Symantec spotted attacks designed to drop a backdoor since September 2013

Nov 15, 2013 23:31 GMT  ·  By

JustSystems, the developer of the popular Japanese word-processing application Ichitaro, has published updates to address a vulnerability that has been exploited in the wild.

Symantec researchers say they had spotted attacks leveraging the zero-day flaw since September 2013. However, at the time, they couldn’t reproduce the exploit in their testing environment.

The attacks start with a fake email that carries what appears to be a harmless Ichitaro file. In order to trick recipients into opening the attachment, the notifications purport to come from a popular Japanese online shopping website, and they promise all sorts of bonuses, such as extra points and free shipping.

When the malicious attachment is opened, the targeted system becomes infected with Trojan.Mdropper. The cybercriminals have been using Trojan.Mdropper to drop Backdoor.Vidgrab. The same threat had been utilized as a payload in the recent watering hole attacks that leveraged the CVE-2013-3893 Internet Explorer vulnerability.

Experts believe that it’s either the same malware group behind both attacks, or two teams that are somehow connected. Backdoor.Vidgrab has been mainly seen in cyberattacks aimed at government sectors in the Asia-Pacific region.

Interestingly, Symantec has found a connection between Trojan.Mdropper and the notorious Chinese state-sponsored group dubbed APT12. Researchers have a number of theories.
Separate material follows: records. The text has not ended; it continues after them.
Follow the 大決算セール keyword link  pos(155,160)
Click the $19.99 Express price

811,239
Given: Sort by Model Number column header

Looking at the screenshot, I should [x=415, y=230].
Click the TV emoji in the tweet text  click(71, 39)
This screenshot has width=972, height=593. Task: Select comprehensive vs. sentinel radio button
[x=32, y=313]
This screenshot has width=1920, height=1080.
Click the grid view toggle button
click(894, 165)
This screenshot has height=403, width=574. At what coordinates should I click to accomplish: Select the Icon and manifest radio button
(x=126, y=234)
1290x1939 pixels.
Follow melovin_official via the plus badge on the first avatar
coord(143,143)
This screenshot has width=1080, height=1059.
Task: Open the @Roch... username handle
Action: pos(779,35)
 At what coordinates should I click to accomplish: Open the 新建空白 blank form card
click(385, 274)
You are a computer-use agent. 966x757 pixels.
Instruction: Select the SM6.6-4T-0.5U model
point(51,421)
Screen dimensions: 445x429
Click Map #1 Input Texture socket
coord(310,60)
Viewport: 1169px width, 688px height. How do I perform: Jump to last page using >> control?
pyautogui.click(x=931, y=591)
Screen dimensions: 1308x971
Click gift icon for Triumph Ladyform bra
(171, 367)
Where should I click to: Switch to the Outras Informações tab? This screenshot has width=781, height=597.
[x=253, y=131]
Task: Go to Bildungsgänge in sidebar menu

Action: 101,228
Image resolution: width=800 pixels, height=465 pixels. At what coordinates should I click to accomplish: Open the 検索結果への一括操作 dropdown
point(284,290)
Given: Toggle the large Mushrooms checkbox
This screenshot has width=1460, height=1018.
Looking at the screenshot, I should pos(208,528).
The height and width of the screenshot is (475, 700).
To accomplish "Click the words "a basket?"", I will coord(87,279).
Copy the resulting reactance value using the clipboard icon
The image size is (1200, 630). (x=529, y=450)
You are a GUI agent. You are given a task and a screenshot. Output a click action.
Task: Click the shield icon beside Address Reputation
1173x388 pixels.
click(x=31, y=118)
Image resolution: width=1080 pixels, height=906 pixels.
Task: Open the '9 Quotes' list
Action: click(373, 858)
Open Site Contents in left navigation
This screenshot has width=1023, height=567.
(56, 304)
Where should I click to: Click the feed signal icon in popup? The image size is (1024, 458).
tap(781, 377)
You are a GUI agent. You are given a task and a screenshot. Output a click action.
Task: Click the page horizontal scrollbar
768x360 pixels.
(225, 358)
“The attackers, possibly belonging to the APT12 group who may have also developed BackdoorVidgrab, are persistently targeting similar, if not the identical, targets by attempting to exploit Ichitaro. The attackers may also be using the targets as guinea pigs to test if the exploit code works properly,” Symantec noted in a blog post.

“The attack may also be a precursor, the attackers could have run the tests in order to find effective email contents and subject lines, for example, that are enticing enough lure targets into opening the malicious attachment.”